* Text section
The planning team compiled existing structure location and assessment data, habitat data, and previously identified priorities, and combined this with local and Indigenous knowledge to create a strategic watershed-scale plan to improve freshwater connectivity. To expand on this work, the Bulkley River WCRP planning team applied the WCRP planning framework to define the “thematic” scope of freshwater connectivity and refine the “geographic” scope to identify those portions of the watershed where structure prioritization will be conducted, and subsequent rehabilitation efforts will take place. Additionally, the team selected focal fish species, assessed the current key habitat connectivity status of the watershed, defined concrete goals for gains in connectivity, and undertook an iterative structure-ranking process to identify a list of priority barriers for rehabilitation to achieve those goals. While the current version of this plan is based on the best-available information at the time of publishing, WCRPs are intended to be “living plans” that are updated regularly as new information becomes available, or if local priorities and contexts change. As such, this document should be interpreted as a current “snap-shot” in time, and future iterations of this WCRP will build upon the material presented in this plan to continuously improve aquatic barrier rehabilitation for migratory fish in the Bulkley River watershed. For more information on how WCRPs are developed, see Mazany-Wright et al. (2021b).
Vision Statement
Healthy, well-connected stream networks within the Bulkley River watershed support thriving populations of migratory and resident fish. In turn, these fish provide the continued sustenance, cultural, and ceremonial needs of the Wet’suwet’en and Gitxsan peoples, as they have since time immemorial. First Nations, residents, and visitors to the watershed work together for environmental stewardship to clarify, implement, and assess the effectiveness of actions to mitigate the negative effects of aquatic barriers, improving the resiliency of the stream network for the benefit and appreciation of all.
Project Scope
Connectivity influences critical components of freshwater ecosystem structure and function, such as aquatic species dispersal and migration, the transport of energy and matter (e.g., nutrient cycling and sediment flows), and temperature regulation (Seliger and Zeiringer (2018)). Though each of these factors are important when considering the health of a watershed, for the purposes of this WCRP the term “freshwater connectivity” is defined as the degree to which focal species can disperse or migrate freely through freshwater systems. Within this context, freshwater connectivity is primarily constrained by physical structures including human-made infrastructure such as dams, weirs, and stream crossings, and natural barriers such as waterfalls and debris flows. This plan is intended to focus on the direct restoration and prevention of localized, physical structures instead of the broad land-use patterns that are causing chronic connectivity issues in the watershed. The planning team decided that the primary focus of this WCRP is addressing barriers to longitudinal connectivity (i.e., along the upstream-downstream plane) due to the magnitude of the threat posed by linear development (i.e., road and rail lines) in the watershed.

* Given entries

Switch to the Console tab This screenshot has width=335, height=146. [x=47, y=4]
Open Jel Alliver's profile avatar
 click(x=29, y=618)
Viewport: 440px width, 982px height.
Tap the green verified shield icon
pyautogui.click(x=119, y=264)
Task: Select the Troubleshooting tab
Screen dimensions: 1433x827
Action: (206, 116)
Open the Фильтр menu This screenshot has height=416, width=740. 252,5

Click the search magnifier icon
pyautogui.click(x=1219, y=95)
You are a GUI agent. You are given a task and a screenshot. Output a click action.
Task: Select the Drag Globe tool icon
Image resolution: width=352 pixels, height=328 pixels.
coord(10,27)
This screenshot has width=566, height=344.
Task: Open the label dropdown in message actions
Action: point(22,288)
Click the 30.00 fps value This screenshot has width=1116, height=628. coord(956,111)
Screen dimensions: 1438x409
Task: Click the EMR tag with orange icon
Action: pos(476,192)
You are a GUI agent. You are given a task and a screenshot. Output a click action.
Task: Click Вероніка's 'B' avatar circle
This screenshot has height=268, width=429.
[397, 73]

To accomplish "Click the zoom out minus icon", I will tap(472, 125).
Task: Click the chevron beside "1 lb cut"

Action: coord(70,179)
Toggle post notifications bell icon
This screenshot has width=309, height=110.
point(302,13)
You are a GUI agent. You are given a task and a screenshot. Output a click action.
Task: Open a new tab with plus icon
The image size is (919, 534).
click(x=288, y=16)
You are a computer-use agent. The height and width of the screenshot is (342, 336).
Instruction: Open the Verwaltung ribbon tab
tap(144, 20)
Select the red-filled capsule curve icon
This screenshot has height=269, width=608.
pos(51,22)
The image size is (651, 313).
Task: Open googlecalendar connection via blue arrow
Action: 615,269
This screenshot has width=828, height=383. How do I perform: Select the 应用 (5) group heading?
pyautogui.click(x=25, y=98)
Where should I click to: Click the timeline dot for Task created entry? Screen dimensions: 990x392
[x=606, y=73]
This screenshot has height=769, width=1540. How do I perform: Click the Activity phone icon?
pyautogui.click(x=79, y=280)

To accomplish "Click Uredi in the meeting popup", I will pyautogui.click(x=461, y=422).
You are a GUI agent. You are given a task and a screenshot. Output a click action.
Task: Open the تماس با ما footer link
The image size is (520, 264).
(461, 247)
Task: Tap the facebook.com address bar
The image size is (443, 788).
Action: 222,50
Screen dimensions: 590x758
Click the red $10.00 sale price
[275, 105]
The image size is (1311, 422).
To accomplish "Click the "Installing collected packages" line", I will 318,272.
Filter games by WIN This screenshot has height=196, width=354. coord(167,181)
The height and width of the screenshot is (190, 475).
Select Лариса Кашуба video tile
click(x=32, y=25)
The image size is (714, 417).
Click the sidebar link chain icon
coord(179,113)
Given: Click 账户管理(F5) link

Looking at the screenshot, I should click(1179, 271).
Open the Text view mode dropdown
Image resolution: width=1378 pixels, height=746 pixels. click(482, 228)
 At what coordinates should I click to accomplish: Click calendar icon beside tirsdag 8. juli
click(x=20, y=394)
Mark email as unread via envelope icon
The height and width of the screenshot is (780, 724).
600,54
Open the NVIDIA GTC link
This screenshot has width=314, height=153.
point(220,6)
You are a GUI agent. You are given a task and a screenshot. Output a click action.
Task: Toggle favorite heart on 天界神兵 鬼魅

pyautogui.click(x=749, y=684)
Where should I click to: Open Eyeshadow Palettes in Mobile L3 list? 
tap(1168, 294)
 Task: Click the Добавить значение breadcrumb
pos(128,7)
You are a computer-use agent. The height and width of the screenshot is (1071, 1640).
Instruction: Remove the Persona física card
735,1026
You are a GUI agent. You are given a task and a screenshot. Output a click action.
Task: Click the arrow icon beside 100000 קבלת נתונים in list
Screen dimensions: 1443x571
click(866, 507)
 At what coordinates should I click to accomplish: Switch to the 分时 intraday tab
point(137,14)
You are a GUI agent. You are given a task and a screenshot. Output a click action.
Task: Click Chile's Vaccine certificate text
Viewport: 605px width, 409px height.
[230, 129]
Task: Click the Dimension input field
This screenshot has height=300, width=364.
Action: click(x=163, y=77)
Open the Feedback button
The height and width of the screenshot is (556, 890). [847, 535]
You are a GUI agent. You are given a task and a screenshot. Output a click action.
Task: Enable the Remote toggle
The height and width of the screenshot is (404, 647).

* Exercises to complete
[A] Reproduce the passage of the Bulkley River watershed text starting with "Vision Statement" and going on through "appreciation of all.".
[B] Write the next part of the Bulkley River watershed text, picking up after its final sentence.

* Response list
[A]
Vision Statement
Healthy, well-connected stream networks within the Bulkley River watershed support thriving populations of migratory and resident fish. In turn, these fish provide the continued sustenance, cultural, and ceremonial needs of the Wet’suwet’en and Gitxsan peoples, as they have since time immemorial. First Nations, residents, and visitors to the watershed work together for environmental stewardship to clarify, implement, and assess the effectiveness of actions to mitigate the negative effects of aquatic barriers, improving the resiliency of the stream network for the benefit and appreciation of all.

[B]
The primary geographic scope of this WCRP is the Bulkley River watershed, located in the Middle Skeena River drainage basin in northwestern British Columbia (Figure 1). The scope constitutes the Bulkley River “watershed group” as defined by the British Columbia Freshwater Atlas (FWA). A consistent spatial framework was necessary to undertake a watershed-selection process at the provincial scale to identify target watersheds to improve freshwater connectivity for salmonids. The Bulkley River watershed was identified by the BC Fish Passage Restoration Initiative as one of four target watersheds for WCRP development (Mazany-Wright et al. (2021c)). The Bulkley River watershed has a drainage area of 776,200 ha, spanning from Bulkley Lake in the southeast to the confluence with the Skeena River in the northwest. The watershed is generally divided into the “lower” Bulkley River and the “upper” Bulkley River by the confluence with the Morice River near the town of Houston. Culturally, and economically, important populations of Chinook Salmon (Oncorhynchus tshawytscha), Coho Salmon (Oncorhynchus kisutch), Sockeye Salmon (Oncorhynchus nerka), the anadromous life history of Rainbow Trout commonly referred to as steelhead (Oncorhynchus mykiss) are all found in the watershed, and historically supported Indigenous sustenance and trading economies (Table 1; Irvine (2021)).
The Bulkley River watershed comprises parts of the traditional territories of two matrilineal nations:
Gitxsan peoples– the traditional Gitxsan Laxyip spans the northern portion of the watershed, including the Suskwa River, and is governed by a hereditary system of 60 Wilps or House Groups who are represented by Simgigyat (hereditary chiefs). Each Wilp has jurisdiction over several Anaat, or fishing sites. The Wilp groups that have territory coinciding with the Bulkley River watershed include Djogaslee, Gyet’m Galdo’o, Luutkudziiwas, Axtii Tsex, Yagosip, and Spookw (G. Sebastian pers. comm.). The Gitxsan steward the land and waters based on Ayookw (Gitxsan law) and Adaakw (oral histories; Government, Gitxsan Hulwip (2019), Irvine (2021)). It is necessary to receive permission from the individual Wilp chief for any work to occur on their territory.
Wet’suwet’en peoples– the Wedzin Kwah (Bulkley River watershed) is part of the larger Wet’suwet’en traditional territory. The hereditary territory is governed by a system made up of five clans – Gilseyhu (Big Frog), Laksilyu (Small Frog), Tsayu (Beaver), Gitdumden (Wolf/Bear) and Laksamshu (Fireweed) – each of which comprises multiple Yikhs (House Groups) represented by hereditary chiefs. The Wet’suwet’en steward the land based on Inuk Nu’at’en (Wet’suwet’en law), and the principle of Yintahk, meaning everything is connected to the land (Office of the Wet’suwet’en (2013), Irvine (2021)). It is necessary to receive permission from the appropriate bands (Witset First Nation or Wet’suwet’en first Nation, Skin Tyee, Nee Tahi Buhn, or Burns Lake Band), nation representatives (Office of the Wet’suwet’en (2013)), and the individual Yikh chiefs for any work to occur on their territory.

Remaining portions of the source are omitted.